If you've managed to arrive before the queues start to form, be sure to duck into the latter. It's free to enter and has intricate Byzantine apses and frescos. Right next door is the Doge's Palace. Again, if it's too late you can certainly expect a queue. If not, head behind the Gothic frontispiece to wander the old palace of the erstwhile leaders of the Venetian republic.
Then head north through the narrow alleys of the San Marco district. It's a beautiful maze of little side streets, occasionally punctuated by a watery canal. You're sure to find a cafeteria there for lunch, before you go straight for the Rialto Bridge, made famous by Shakespeare and painters. Cross it and hit the buzzing markets of Ruga dei Oresi, which abut the small Campo Bella Vienna, a top spot to sit with a cold beer and watch elegant Venetian gondolas drift in and out of the canals.
If you choose not to ride one, you can push on to see the San Giacomo di Rialto (probably the oldest church in the whole city!) and then the neighbourhood around Campo Santa Margherita. That's a nightlife mecca, where you can unwind with a prosecco or ten.
No trip to Venice is complete without a gondolas ride
Day 2: Your second 24 hours in Venice is all about hitting the different districts. We'd recommend starting on the northern side of the archipelago. That's home to characterful Cannaregio; the old Jewish Quarter. These days, it's got canal-side cafés next to the fascinating Muso Ebraico di Venezia, which tells the story of Venetian Jews over the centuries.
From there, move west to Santa Croce. Within, you'll glimpse the lived-in city. It's the only place where cars can travel on the archipelago and it has newer churches and loads of bakeries and shops. Hop the Grand Canal ferry (number 3) from there to Murano.
Pastel-painted workshops meet the water on that island, in an area that's been famed for centuries for its glass making. If you're interested, the Museum of Glass is a great place to start.

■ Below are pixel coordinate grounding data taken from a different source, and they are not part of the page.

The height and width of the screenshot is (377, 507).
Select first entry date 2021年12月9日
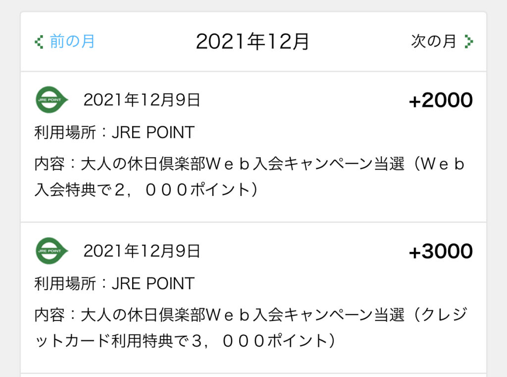tap(142, 100)
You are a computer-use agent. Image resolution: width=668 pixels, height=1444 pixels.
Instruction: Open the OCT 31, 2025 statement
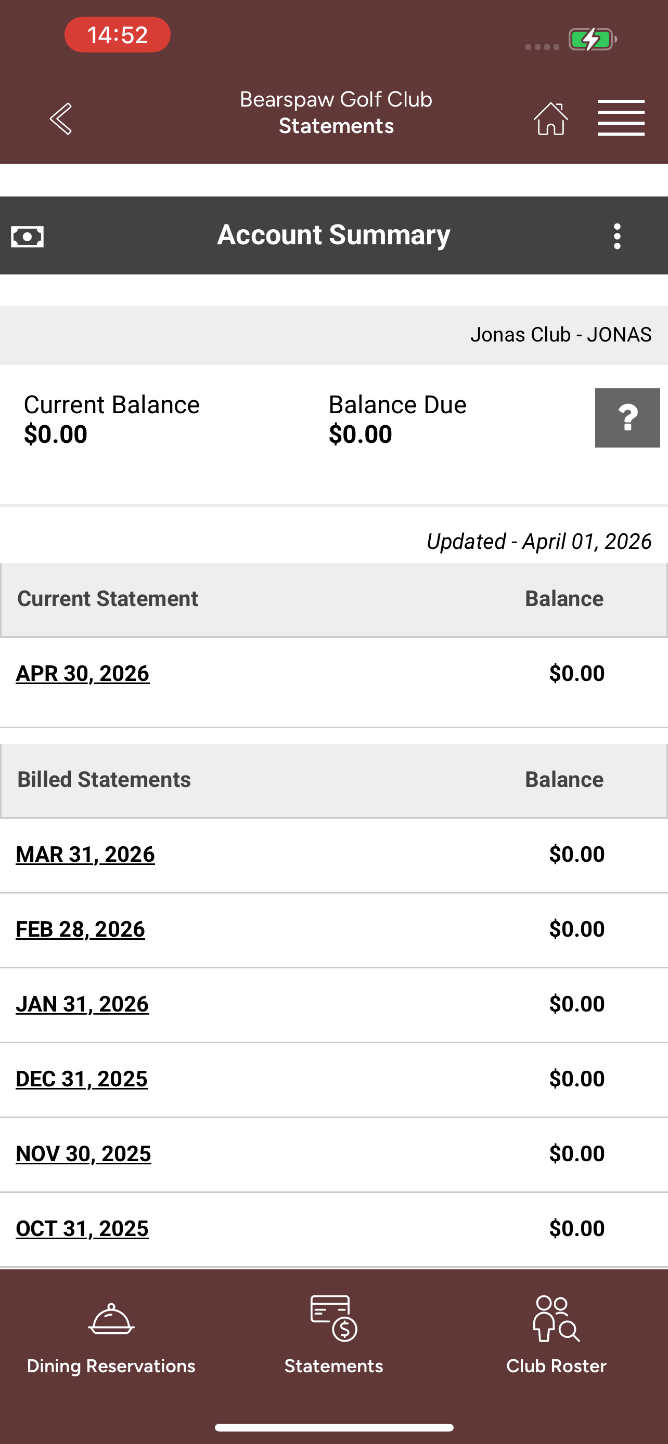click(x=82, y=1228)
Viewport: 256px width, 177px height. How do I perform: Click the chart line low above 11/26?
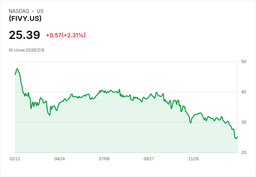190,123
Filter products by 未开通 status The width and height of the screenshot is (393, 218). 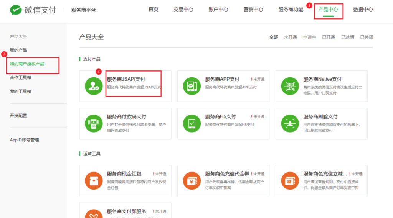[290, 37]
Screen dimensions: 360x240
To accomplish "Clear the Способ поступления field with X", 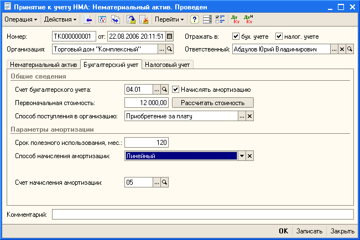I will (249, 116).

Alternatively, enjoy a lunch on the lagoon and then get back on the boat, travelling all the way through the Grand Canal to the Dorsoduro. The zone has beautiful broadside views of Piazza San Marco at sunset. It's also home to plenty of lovely osterias with northern Italian wines and delicacies to get stuck into.
Venice is largely safe and easy to travel. However, there are some things worth knowing before you go. First off, the overload of tourists has seen a huge spike in pickpockets over the years. So, always keep an eye on your valuables, especially in uber-popular spots like the Piazza San Marco and Erbaria.
Second, be wary that Venice's side streets are rarely empty. You'll always need to dodge a crowd and watch where you're walking. When it rains, flooding is common, so pack waterproofs and wellies if you're visiting in the winter months. Also, keep an eye out for pigeons. They're a nuisance on the piazzas and can even carry disease.
There are two airports serving Venice and its region. The largest and the closest to town is the international hub at Marco Polo Airport. That's got connections going all around the world. It's linked to the city by the ATVO bus (arrives at Piazzale Roma) and to the train station in Mestre.
If you're flying low-cost, it's more likely you'll arrive at Treviso Airport. That sits some 20 miles to the north, with buses that link to the archipelago in around 70 minutes for about €10 each way.
Choosing where to stay in Venice is very important. Fly-in, fly-out tourists will want to be in the vicinity of Piazza San Marco. The area is laced with expensive and classy hotels, but also has some more affordable options, all within walking distance of the top sights.
If to save some cash and get somewhere a little quieter, you could sleep closer to Dorsoduro or the Cannaregio, or even out in Murano. The cheapest places of all will be on the mainland, in Mestre.